Steve’s Weekly Blog: Kind in a Cruel World


The best portion of a good man’s life: his little, nameless unremembered acts of kindness and love

William Wordsworth

The power of a good quote to inspire has always been important, but it seems to me the potential for a few well chosen words to reach us in the white noise and mental clutter of life as we now know it has diminished dramatically.

First off, there is the cultural arrogance of our times in which language has been so politicized that it’s far more common to poke at words on the run, looking over our shoulders to see if the mob deems them incorrect, than to sink into a private reverie and let the deeper meaning of those words reach us.

Take the Wordsworth quote above: I chose it to open this blog because my sister Jan, in whose memory I’m writing this weekly blog, loved Wordsworth, and also because our Wellstone Books summer intern Danielle Lerner liked it and sent it to me. And yet, these beautifully simple and powerful words from a poet born in 1770 might be dismissed by many a contemporary reader who chokes on the fish bone of “a good man’s life,” rather than “a good person’s life” or a “good man or woman’s life.”

One reason many formulaic contemporary animated movies are unwatchable for me (despite airlines’ insistence on showing them) has to do with language: a heavy emphasis on fashionable, faux cool language like “I get it” and “Really? and “Don’t go there,” as if it’s always 2014. We rob ourselves of the ability to have language truly enrich our perspective if we dip too often into shorthand-for-real-conversation tics.

Element and text location data:

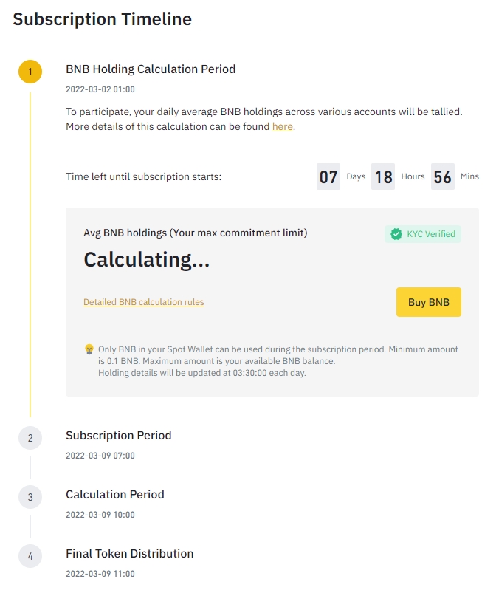Screen dimensions: 496x593
Task: Click the 18 Hours countdown box
Action: pos(383,177)
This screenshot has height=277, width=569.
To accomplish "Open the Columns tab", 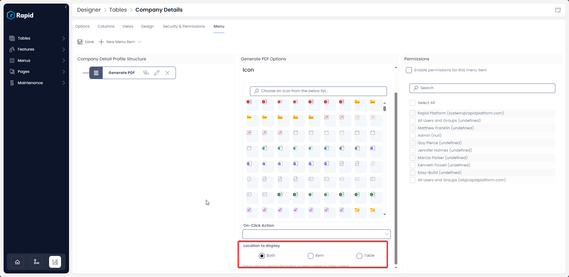I will tap(106, 26).
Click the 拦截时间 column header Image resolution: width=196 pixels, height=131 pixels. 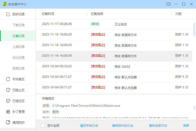(x=48, y=14)
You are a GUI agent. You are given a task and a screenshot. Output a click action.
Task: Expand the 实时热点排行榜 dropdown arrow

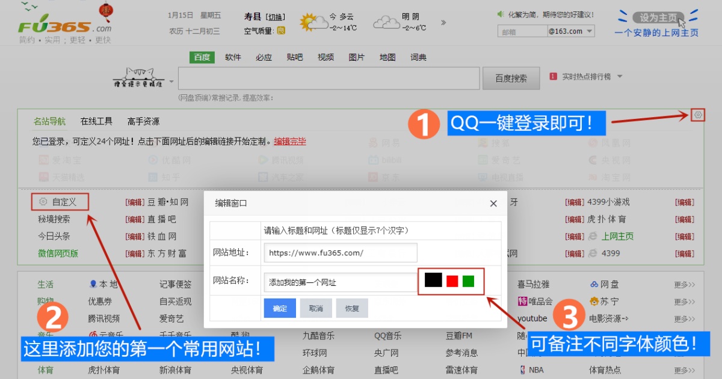pyautogui.click(x=620, y=77)
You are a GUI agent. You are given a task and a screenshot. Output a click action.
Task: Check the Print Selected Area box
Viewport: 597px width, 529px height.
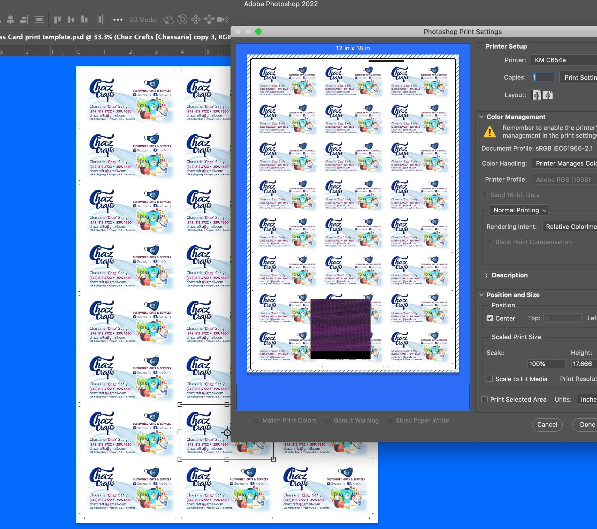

Given exercise 1:
Rewrite the kindness blog from "The power of" to "words reach us.", replacing "mob" with "crowd".
Given exercise 2:
List every person named in the kindness blog.
You won't need these lines.

Worked answer 1:
The power of a good quote to inspire has always been important, but it seems to me the potential for a few well chosen words to reach us in the white noise and mental clutter of life as we now know it has diminished dramatically.

First off, there is the cultural arrogance of our times in which language has been so politicized that it’s far more common to poke at words on the run, looking over our shoulders to see if the crowd deems them incorrect, than to sink into a private reverie and let the deeper meaning of those words reach us.

Worked answer 2:
Steve
William Wordsworth
Jan
Danielle Lerner